Tuesday, April 27, 2010
Morris Museum Art Quilt Exhibit
This past Saturday, I went to The Morris Museum to see an exhibit of Art Quilts from the collection of John M. Walsh III. Even though I didn't find all of the quilts visually appealing, I was fascinated to read each of the artist's statements about where they get their inspiration and how they manifest it in working with their materials.
The signature quilt of the show was "Geranium" by Veldo Newman. The two quilts that really spoke to me were "When the Bees Stings" by Joan Lintault and a quilt by Anna Kingsbury depicting a three ring circus.
The bee quilt shown above intrigued me because it was done with embroidery and the negative spaces were cut out. The elements were all created separately and then attached to a base so that the edge of the quilt was not straight. The thing that really blew me away was this quote from the artist's personal statement:
"I do not choose to reject a technique simply because it is laborious. I base my work on geological rather than TV time."
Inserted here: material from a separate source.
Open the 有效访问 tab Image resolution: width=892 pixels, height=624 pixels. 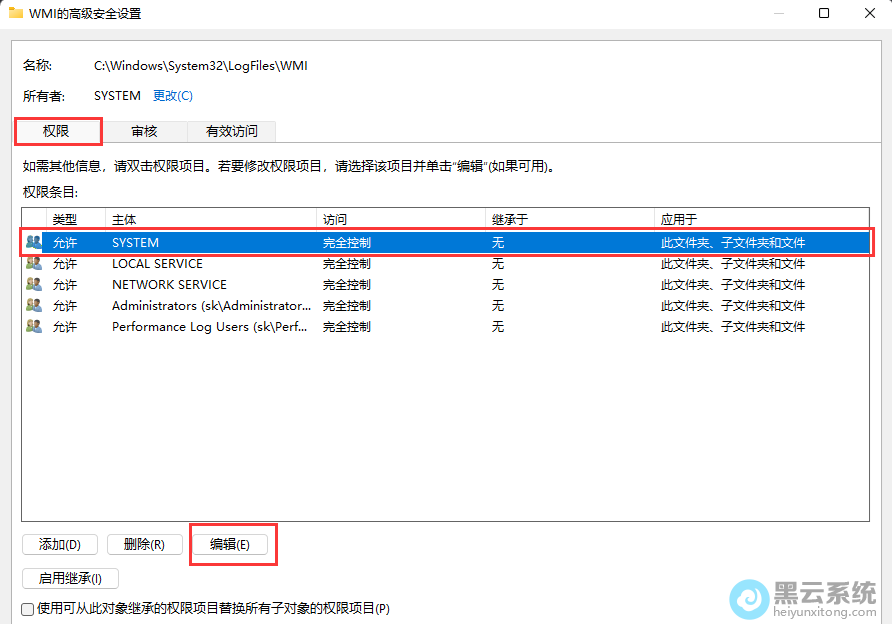coord(231,131)
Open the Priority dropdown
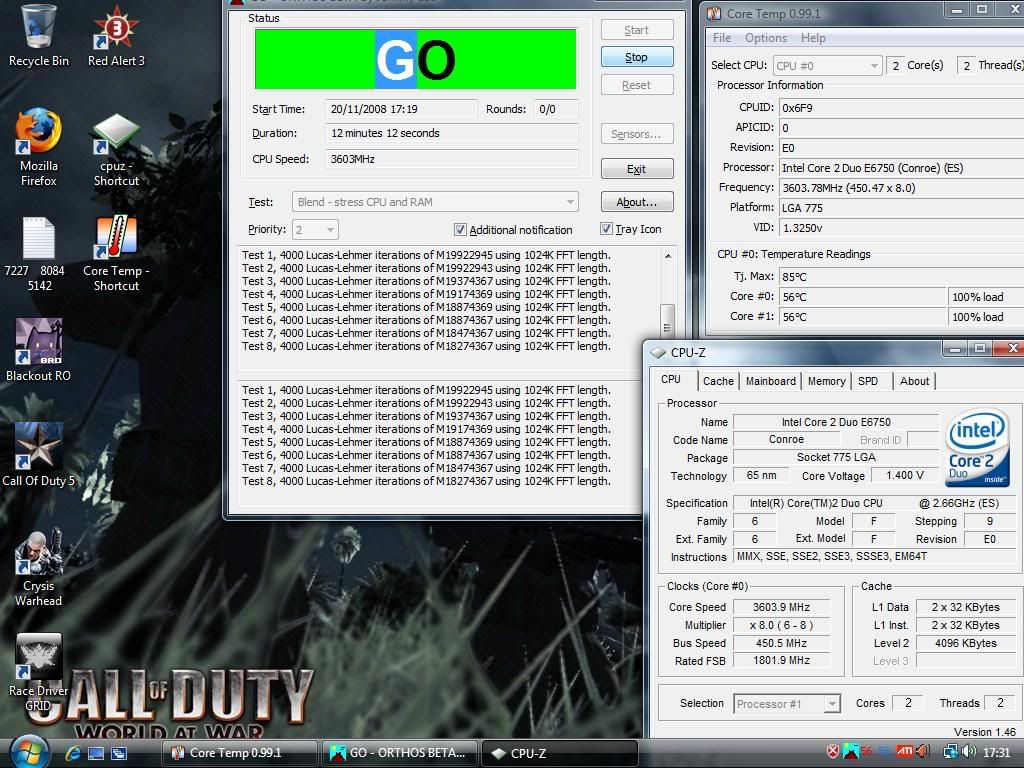1024x768 pixels. [329, 230]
Anna Kingsbury's quilt was fascinating because of the three dimensional embellishments she encorporated into her design. She used to be into ceramics and created these little pieces of fired clay that represented the people in the audience. The other element that interested me was her use of crocheted elements appliqued onto the quilt. Crocheting was my first craft addiction, so maybe I'll have to try encorporating it into my quilts somehow. The thing that she said that really resonated with me was that when she works with her hands, she views it as a form of worshiping God.